- Required action:
Could you find every line in the records below that contains the word "computer" and copy it?

■ ■ ■ ■

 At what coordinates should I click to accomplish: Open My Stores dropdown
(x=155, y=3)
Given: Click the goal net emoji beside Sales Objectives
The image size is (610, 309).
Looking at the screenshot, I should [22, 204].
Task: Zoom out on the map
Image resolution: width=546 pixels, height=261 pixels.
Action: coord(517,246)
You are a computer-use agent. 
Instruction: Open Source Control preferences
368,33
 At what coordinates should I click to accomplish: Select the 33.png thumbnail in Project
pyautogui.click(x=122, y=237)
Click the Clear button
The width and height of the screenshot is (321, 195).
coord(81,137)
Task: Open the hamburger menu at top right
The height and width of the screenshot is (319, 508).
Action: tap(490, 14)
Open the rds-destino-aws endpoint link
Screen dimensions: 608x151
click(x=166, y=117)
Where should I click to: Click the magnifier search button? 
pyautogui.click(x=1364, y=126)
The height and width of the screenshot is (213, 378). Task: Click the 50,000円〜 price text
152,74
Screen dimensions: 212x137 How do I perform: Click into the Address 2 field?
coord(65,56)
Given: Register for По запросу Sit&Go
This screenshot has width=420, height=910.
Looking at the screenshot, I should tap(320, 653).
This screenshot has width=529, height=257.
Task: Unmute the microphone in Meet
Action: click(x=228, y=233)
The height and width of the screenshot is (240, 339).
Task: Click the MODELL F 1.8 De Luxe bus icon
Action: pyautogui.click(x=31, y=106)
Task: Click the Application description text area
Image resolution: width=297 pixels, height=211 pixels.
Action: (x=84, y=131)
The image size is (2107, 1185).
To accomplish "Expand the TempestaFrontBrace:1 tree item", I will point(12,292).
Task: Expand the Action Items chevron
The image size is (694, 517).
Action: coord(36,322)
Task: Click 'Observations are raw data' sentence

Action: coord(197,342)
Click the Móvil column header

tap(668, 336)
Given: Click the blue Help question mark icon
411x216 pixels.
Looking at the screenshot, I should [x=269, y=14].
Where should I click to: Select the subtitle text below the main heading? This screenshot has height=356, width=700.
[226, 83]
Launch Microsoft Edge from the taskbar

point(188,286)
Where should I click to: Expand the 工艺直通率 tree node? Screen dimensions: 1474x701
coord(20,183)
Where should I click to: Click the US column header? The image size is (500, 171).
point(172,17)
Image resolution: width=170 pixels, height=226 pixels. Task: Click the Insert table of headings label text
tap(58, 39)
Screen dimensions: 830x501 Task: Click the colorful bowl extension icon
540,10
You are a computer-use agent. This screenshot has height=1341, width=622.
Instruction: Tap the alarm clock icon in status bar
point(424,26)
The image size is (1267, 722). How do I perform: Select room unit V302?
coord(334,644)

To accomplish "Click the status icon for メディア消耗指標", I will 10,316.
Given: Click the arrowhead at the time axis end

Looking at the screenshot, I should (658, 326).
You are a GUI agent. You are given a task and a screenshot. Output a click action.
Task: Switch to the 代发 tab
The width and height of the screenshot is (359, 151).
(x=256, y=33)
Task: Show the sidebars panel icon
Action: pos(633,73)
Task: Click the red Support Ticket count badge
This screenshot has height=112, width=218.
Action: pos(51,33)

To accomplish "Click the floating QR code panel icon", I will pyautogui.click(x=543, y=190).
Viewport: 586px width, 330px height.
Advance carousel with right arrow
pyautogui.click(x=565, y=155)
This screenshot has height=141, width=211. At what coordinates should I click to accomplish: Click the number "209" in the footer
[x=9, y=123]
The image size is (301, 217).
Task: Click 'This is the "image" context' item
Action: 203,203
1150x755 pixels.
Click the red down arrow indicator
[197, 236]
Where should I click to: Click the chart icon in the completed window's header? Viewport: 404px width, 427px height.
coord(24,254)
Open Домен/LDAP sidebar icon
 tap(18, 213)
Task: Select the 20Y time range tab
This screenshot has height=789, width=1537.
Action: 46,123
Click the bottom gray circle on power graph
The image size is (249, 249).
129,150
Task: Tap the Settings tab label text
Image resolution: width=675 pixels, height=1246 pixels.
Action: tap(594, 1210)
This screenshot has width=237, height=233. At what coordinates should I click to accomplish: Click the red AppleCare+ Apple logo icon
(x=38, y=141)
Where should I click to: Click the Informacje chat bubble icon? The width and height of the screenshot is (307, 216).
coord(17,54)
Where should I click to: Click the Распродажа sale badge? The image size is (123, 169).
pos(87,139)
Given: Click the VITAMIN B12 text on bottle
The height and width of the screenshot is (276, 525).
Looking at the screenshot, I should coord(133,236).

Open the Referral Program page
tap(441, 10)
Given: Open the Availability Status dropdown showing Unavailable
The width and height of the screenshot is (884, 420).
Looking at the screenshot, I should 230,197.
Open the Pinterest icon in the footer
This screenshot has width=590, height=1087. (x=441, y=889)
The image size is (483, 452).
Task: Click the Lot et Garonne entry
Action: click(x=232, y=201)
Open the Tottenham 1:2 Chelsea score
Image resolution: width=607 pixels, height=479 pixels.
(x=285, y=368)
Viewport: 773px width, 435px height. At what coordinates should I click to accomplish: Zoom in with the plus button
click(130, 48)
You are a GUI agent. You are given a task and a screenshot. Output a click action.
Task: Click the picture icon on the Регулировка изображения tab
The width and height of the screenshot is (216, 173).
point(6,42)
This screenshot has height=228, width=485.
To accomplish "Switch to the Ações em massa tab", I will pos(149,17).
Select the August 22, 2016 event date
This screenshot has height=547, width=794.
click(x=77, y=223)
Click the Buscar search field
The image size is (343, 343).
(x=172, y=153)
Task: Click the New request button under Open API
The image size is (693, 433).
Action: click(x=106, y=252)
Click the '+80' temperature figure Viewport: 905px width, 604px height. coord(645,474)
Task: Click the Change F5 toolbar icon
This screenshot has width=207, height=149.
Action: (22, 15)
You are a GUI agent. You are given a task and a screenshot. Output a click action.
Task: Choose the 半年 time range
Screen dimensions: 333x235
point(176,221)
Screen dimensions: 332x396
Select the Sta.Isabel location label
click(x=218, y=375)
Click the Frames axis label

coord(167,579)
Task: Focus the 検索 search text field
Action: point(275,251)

■ ■ ■ ■

- Solution to the exercise:
You are a computer-use agent. 
You are a computer-use agent. This screenshot has height=1341, width=622.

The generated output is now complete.